The Golden Age of Software Testing

Istvan Forgacs - Nov 2 '22 - - Dev Community

LambdaTest asked me to write blogs for them. I liked the idea and accepted this kind request. I’ve been dealing with software testing since 1986. Originally, I was a researcher, and later I worked in the industry; thus, I’m knowledgeable about both the academic and the industrial side of software testing. My idea is to write articles starting from the basics to the solution of concrete problems practitioners face every day, but Google search gives poor results. Each article will be understandable as the episodes in Friends or The Big-Bang Theory, but they are also connected. The basic difference is that I cannot guarantee a happy end; it’s your turn to reach.
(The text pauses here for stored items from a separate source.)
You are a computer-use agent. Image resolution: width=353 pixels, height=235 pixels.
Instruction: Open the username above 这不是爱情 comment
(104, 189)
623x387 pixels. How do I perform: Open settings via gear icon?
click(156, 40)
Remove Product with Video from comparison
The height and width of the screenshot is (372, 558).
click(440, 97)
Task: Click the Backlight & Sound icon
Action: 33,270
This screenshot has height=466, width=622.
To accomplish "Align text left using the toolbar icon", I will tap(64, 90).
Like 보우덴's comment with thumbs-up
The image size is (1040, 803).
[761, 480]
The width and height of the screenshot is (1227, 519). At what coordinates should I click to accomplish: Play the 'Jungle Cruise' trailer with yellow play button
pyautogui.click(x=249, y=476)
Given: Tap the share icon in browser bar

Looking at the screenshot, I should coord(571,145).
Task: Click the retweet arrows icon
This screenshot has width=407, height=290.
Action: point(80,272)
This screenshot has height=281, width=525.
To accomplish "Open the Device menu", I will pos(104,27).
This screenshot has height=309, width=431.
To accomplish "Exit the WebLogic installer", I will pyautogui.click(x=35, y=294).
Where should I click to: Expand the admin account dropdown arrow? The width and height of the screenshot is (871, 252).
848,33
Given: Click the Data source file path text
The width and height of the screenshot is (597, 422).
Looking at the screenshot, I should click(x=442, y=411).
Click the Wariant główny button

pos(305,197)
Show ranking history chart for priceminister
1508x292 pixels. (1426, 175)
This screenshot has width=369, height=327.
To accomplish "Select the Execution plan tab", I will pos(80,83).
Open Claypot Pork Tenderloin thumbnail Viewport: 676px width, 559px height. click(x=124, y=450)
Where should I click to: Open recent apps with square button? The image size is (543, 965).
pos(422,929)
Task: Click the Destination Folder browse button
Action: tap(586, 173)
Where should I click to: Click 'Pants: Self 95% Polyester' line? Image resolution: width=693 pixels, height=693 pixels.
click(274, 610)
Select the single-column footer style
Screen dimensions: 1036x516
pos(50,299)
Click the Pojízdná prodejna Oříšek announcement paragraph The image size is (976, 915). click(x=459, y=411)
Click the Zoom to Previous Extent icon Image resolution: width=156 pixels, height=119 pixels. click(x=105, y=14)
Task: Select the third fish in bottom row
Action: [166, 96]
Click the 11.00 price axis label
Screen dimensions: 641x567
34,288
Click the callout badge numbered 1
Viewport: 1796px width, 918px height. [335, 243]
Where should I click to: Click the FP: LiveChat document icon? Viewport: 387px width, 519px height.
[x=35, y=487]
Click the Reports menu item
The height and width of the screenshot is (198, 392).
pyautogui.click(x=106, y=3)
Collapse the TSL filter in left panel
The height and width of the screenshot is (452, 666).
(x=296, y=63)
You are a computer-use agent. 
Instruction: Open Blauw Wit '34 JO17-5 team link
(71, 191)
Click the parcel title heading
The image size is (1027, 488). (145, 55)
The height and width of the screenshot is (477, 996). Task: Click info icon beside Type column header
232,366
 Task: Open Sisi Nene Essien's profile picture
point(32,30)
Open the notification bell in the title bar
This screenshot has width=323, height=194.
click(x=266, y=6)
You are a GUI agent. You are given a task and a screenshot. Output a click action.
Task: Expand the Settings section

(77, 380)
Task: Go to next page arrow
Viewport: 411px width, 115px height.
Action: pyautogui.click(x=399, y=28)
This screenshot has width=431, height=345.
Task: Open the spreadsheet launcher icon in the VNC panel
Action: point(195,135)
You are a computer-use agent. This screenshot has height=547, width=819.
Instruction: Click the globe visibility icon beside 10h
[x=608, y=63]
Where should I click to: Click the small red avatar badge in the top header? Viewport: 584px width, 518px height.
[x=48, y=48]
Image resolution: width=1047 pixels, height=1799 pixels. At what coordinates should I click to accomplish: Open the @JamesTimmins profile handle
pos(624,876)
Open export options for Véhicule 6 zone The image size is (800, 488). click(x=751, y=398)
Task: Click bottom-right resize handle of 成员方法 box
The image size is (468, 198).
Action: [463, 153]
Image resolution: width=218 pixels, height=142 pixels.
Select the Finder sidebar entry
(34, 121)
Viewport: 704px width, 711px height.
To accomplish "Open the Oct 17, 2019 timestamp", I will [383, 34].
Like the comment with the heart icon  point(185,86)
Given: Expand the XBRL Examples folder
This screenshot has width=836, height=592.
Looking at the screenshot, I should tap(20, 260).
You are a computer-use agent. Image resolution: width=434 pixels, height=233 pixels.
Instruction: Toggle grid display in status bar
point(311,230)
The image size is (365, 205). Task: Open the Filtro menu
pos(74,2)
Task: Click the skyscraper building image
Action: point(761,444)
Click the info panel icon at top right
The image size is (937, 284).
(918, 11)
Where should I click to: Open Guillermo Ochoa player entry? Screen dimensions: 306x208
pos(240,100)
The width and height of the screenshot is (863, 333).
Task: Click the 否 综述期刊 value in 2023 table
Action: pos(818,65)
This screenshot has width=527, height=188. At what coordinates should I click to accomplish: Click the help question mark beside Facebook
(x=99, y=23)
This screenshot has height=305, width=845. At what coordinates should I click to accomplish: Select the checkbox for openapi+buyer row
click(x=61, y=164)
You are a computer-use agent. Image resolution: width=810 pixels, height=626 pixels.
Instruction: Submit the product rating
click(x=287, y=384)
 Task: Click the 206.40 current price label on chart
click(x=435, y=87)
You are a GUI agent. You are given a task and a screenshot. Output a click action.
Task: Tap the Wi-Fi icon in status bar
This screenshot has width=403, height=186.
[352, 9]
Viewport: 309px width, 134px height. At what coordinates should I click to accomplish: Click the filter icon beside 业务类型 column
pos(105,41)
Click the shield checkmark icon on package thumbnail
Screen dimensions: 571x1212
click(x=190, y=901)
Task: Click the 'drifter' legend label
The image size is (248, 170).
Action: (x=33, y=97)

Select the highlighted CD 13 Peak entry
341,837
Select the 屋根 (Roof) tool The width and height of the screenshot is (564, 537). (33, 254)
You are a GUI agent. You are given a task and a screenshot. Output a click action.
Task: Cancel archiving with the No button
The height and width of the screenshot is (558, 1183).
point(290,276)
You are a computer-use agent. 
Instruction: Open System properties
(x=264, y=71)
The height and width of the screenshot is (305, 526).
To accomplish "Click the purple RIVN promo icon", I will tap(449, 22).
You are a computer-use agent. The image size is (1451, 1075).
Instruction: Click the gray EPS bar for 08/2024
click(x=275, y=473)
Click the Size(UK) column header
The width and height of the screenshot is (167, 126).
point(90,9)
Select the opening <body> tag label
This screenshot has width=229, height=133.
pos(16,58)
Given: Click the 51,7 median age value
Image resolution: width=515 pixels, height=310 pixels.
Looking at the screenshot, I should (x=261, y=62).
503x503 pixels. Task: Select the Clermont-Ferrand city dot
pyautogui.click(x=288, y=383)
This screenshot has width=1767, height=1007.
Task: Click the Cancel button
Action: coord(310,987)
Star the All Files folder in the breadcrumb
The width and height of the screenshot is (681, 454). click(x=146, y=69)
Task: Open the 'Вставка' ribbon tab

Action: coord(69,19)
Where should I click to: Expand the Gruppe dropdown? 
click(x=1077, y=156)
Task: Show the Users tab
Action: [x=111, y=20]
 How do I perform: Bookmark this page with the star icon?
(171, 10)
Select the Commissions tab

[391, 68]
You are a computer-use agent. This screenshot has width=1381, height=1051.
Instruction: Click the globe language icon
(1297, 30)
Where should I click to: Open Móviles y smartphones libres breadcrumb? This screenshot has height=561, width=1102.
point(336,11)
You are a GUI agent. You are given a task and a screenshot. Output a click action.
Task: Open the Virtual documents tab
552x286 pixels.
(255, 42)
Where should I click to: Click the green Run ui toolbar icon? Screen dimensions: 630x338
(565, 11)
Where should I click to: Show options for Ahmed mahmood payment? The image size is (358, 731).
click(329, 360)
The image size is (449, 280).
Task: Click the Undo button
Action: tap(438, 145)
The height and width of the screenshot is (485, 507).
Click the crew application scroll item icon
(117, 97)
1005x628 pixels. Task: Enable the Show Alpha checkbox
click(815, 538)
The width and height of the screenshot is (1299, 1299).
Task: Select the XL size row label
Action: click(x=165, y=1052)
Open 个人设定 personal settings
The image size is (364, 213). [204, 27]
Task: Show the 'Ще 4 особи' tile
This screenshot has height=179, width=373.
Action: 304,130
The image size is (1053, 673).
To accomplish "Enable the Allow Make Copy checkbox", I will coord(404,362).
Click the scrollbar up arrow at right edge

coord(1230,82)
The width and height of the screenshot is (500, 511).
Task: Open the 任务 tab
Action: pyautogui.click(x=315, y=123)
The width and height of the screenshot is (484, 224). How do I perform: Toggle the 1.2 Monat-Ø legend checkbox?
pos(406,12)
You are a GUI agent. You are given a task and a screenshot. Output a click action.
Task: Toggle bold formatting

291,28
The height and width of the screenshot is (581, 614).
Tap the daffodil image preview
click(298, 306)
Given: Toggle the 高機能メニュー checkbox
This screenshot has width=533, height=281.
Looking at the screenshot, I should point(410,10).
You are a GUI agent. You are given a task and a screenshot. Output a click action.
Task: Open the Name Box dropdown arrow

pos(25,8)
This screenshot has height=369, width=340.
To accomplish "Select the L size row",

There are good books and documentaries about mathematics and physics, such as The Story of Maths, that is a four-part British television series outlining aspects of the history of mathematics. We are testers, and testing also has history, even if it is much shorter! Unfortunately, there is neither a complete book nor any documentary about the history of testing. In this article, I emphasize only one period, the Golden Age of Software Testing. This period starts in 1975 and ends in 1980. I know that it’s subjective, and you may disagree. But it’s my view, and I will try to tell you what happened during this period; unfortunately, I was too young to play a part in it.

The earliest conception was that you “write a program and then test and debug it.”

We know that Grace Hopper invented the word ‘debugging,’ a US admiral and computer scientist who is a key contributor to COBOL, perhaps the most successful programming language ever, whose codebase is in production and assumed to hit 800+ billion lines.

Testing was considered a follow-on activity and embraced the effort to discover errors and correct and remove them. A number of the earliest papers on “testing” actually covered “debugging,” and the difficulty of correcting and removing errors was long thought to be the more interesting problem. However, it was not until 1957 that program testing was clearly distinguished from debugging. Even after this separation, software testing was a side effect of programming, and testers should wait until 1972 for the first-ever software testing conference. It was organized by William C. Hetzel and was held at the University of North Carolina, to bring together a broad cross-section of people interested in software testing. The first software testing book ‘Program Test Methods’ was published as an outgrowth of this conference and established the view that “testing” encompassed a wide array of activities all associated with “obtaining confidence that a program or system performed as it was supposed to.”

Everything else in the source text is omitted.